▶ [Activity]: From the line that includes "Task: Click the grey Under 3,5 bar" to the last line of the data, quote each line precisely; both boundary lines belong in the answer.

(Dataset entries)
+ + +
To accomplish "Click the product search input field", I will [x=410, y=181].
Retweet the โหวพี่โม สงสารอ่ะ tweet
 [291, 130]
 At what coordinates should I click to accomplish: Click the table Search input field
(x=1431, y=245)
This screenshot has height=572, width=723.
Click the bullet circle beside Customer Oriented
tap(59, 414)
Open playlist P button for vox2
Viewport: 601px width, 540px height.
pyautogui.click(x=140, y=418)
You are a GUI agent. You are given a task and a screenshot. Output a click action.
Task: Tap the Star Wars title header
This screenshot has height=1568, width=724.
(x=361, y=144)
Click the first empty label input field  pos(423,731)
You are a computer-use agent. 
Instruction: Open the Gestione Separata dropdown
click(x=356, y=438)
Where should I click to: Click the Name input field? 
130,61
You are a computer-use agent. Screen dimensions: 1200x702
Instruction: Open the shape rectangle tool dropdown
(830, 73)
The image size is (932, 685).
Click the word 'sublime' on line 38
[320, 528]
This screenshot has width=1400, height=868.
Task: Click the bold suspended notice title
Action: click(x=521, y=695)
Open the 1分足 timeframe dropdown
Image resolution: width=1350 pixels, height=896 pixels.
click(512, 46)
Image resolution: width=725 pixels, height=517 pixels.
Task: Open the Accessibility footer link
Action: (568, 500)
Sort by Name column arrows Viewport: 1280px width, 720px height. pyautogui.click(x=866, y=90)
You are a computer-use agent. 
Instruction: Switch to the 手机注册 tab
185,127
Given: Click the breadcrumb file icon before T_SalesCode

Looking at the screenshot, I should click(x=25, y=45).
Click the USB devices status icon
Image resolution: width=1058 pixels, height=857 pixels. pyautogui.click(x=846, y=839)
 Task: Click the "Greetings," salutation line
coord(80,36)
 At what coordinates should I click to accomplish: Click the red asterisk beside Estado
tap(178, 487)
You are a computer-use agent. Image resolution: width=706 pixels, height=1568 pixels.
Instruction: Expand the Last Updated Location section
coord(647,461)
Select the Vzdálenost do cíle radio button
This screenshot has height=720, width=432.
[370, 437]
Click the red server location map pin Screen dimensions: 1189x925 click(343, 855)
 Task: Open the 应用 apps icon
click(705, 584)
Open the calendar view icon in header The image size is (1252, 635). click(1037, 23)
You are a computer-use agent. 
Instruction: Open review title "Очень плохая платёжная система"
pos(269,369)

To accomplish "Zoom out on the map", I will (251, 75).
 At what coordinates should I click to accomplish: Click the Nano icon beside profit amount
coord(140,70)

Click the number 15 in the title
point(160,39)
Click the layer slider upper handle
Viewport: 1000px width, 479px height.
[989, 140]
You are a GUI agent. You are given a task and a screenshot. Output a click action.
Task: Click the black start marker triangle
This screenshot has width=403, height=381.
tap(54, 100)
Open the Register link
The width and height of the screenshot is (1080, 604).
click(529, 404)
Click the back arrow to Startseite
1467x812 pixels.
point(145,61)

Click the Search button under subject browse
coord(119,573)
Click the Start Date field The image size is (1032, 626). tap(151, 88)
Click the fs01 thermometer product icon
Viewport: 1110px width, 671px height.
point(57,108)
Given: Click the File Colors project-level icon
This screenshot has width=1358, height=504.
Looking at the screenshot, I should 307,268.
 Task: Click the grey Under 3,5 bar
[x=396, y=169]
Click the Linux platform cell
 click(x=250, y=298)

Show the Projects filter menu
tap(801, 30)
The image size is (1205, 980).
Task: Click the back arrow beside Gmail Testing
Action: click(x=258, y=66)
+ + +
▶ [Reply]:
 Task: Click the grey Under 3,5 bar
[x=396, y=169]
Click the Linux platform cell
 click(x=250, y=298)

Show the Projects filter menu
tap(801, 30)
The image size is (1205, 980).
Task: Click the back arrow beside Gmail Testing
Action: click(x=258, y=66)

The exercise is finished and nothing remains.